跳转至

Define data expectations(定义数据期望(Data Expectations))

Data expectations are a set of requirements defined in code on dataset, virtual table, and Iceberg table inputs or outputs. These requirements, or "expectations," can be used to create checks that improve data pipeline stability. If a Data Expectation check fails as part of a dataset build, the build can be automatically aborted in order to save time and resources, and avoid issues in downstream data. Data Expectations are integrated with Data Health for monitoring.

Get started by viewing the guide in Python Transforms documentation, or see the reference of all available expectations.

Benefits of using Data Expectations

  • Pipeline protection - Because Expectations run as part of the build, you can abort builds on failed expectations and prevent downstream failures and bad data from propagating to downstream resources.
  • Change management - Since Expectations are defined in Code Repositories, changing them will require the same pull-request review process that is set on your protected branches.
  • Proactive testing - Anticipate check failures before merging changes to protected branches by building them on a development branch

Terminology

  • Expectation - A strongly typed requirement on the data structure or content (e.g. column is not null)
  • Check - A meaningful expectation (can be a composite of multiple expectations) that is connected to a single dataset (output or input) in a transform. A check has a name that will be used when identifying and monitoring it (e.g. “object schema validation”).
  • Pre-condition - A check that is assigned to an input of a transform, typically to validate essential assumptions on the inputs structure or content before proceeding with the build.
  • Post-condition - A check that is assigned to the output of the transform, typically to guarantee dataset SLAs are maintained and downstream dependencies are protected.
  • Check result - Produced when the check runs (during build) and contains information on the expectations result and their breakdown.
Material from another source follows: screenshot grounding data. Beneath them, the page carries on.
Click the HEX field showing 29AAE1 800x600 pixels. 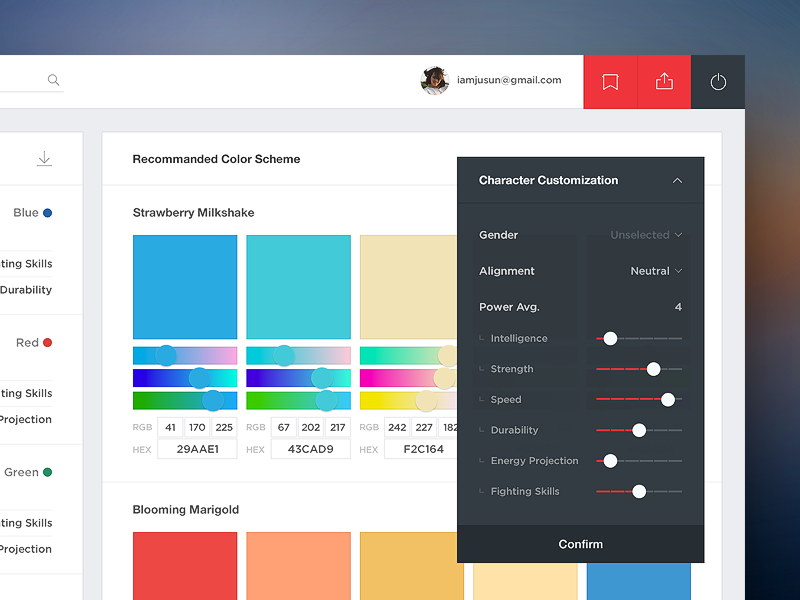point(197,448)
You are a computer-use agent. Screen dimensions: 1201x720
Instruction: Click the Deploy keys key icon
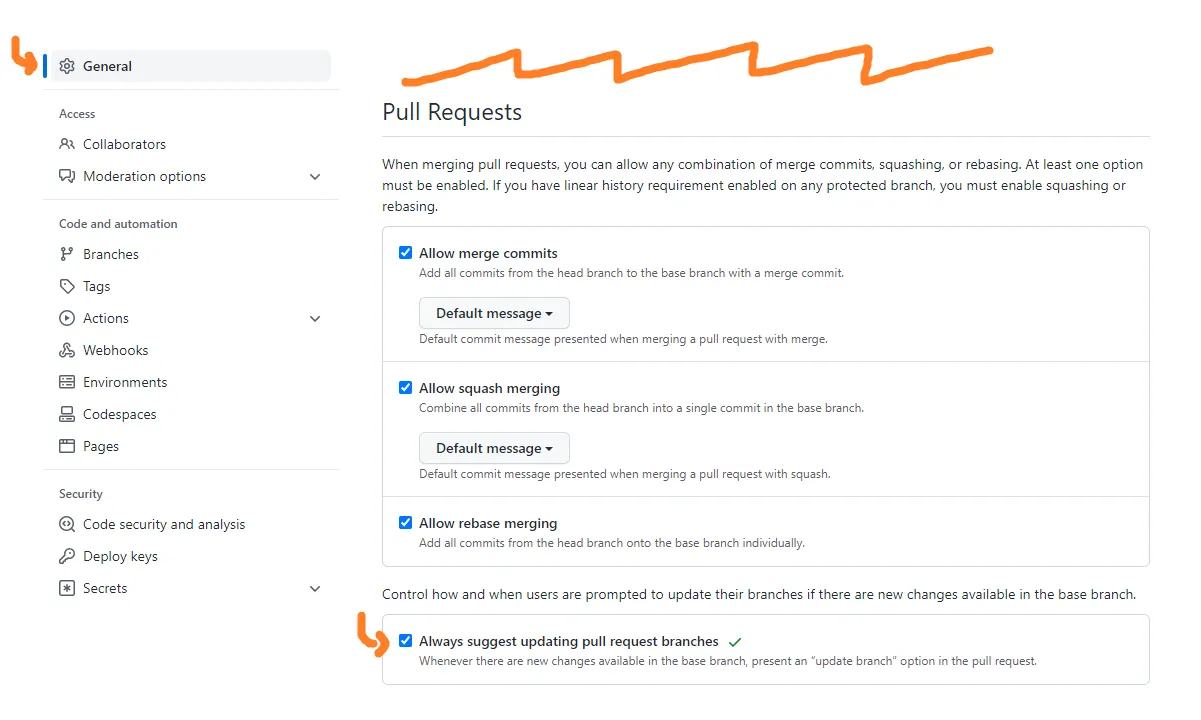67,556
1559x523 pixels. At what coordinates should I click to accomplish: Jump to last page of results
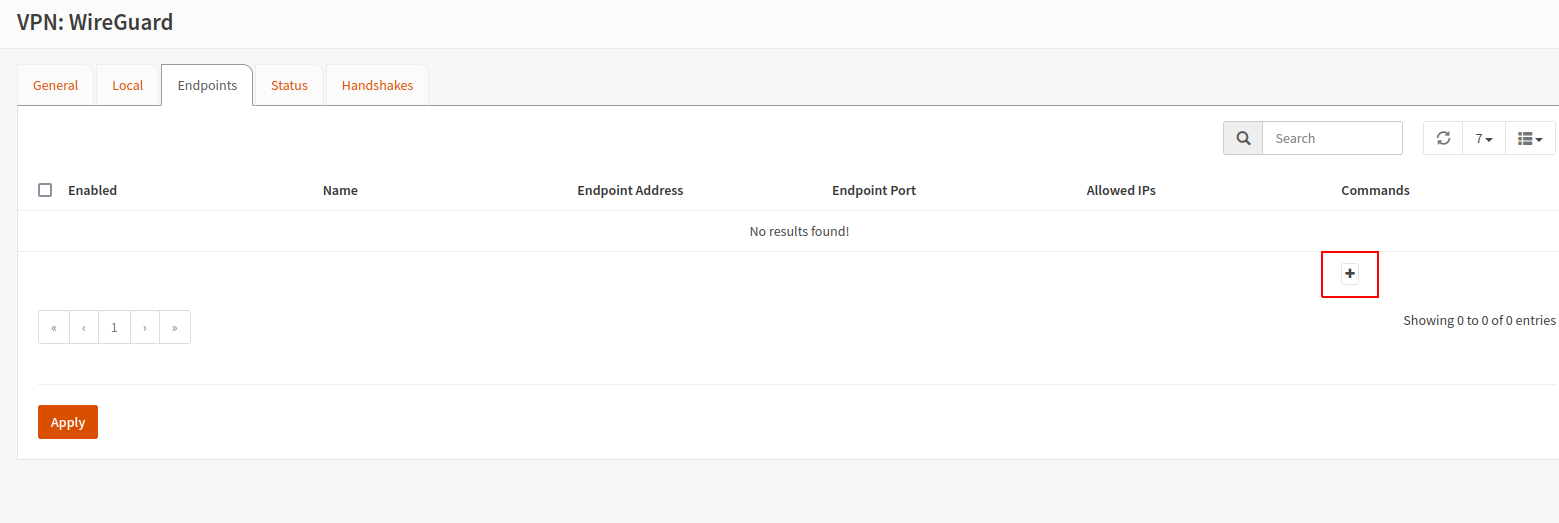point(175,327)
The check result can be monitored in Data Health.

How does it work?

Define

Data Expectations are defined on the dataset transform in the relevant Code Repository. Checks can be applied on the transform inputs and outputs (see the guide for details). The check name must be unique in a single transform.

Alongside its expectation, a check defines how failures are handled during build time. When a check fails the build can either be aborted or resumed with a warning.
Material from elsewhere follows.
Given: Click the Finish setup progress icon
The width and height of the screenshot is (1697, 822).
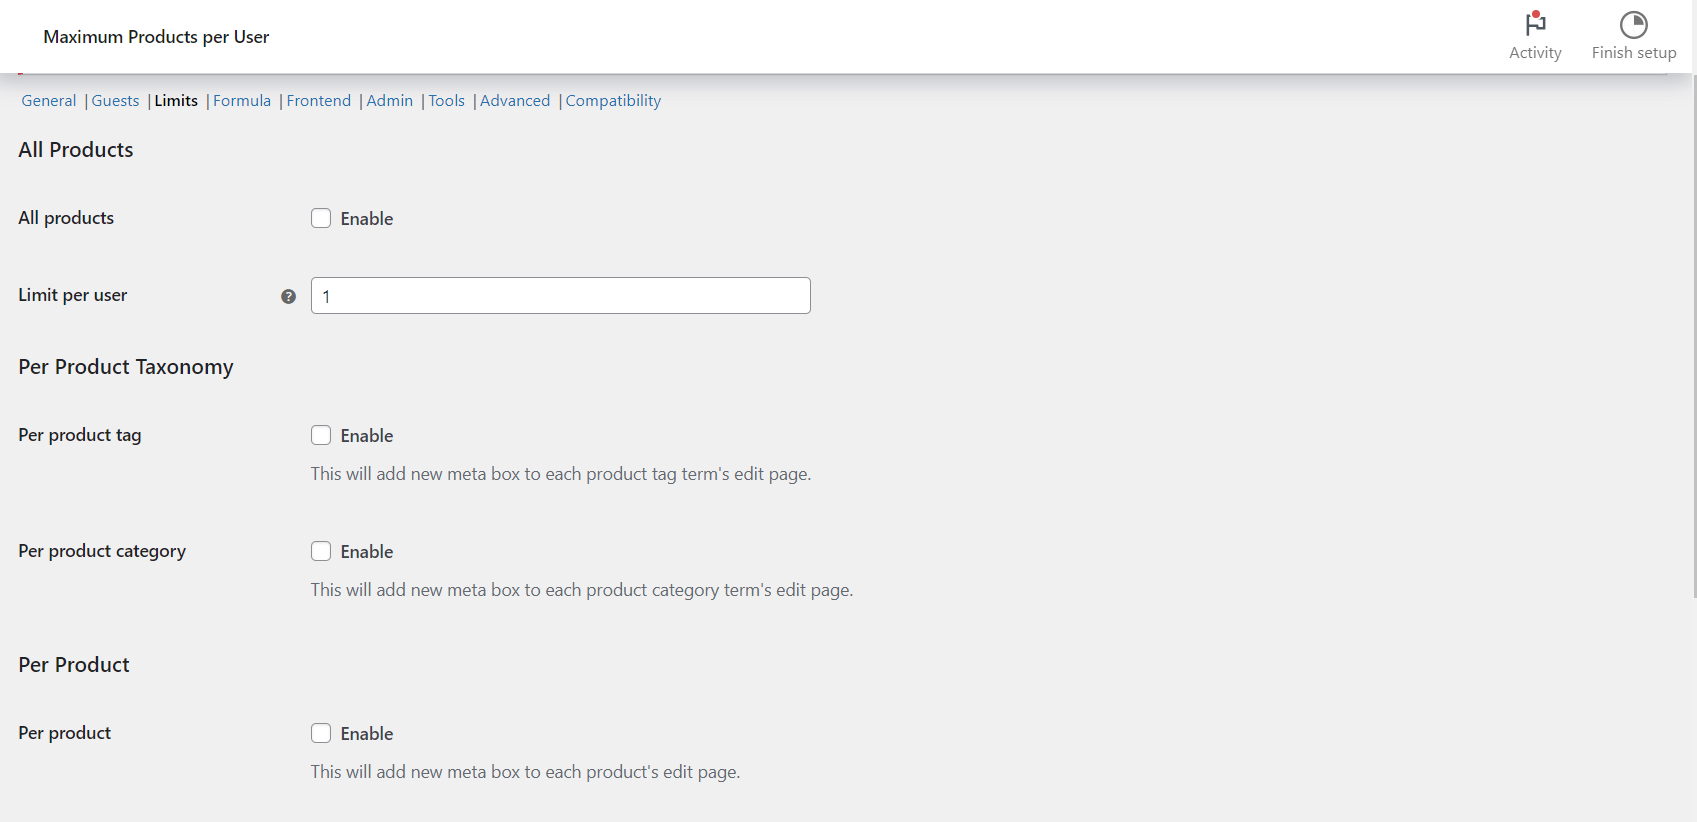Looking at the screenshot, I should point(1633,24).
The check is registered during CI on the relevant branch. Changing the expectations on protected branches will require a pull-request just like any other code change.

:::callout{theme="neutral"} When making changes to protected branches, it is recommended to build the dataset on the development branch to ensure your Data Expectations are met before merging changes to the default branch. :::

Run

The registered checks will run as part of the build job. Failure to meet data expectations will be highlighted in the Builds application and in the dataset History tab. If the check definition indicates FAIL on error, the job status will change to “Aborted” with an appropriate error. In the Job timeline you can find the “Expectations” indicator; clicking on the indicator will show the check results and breakdown of the different expectations.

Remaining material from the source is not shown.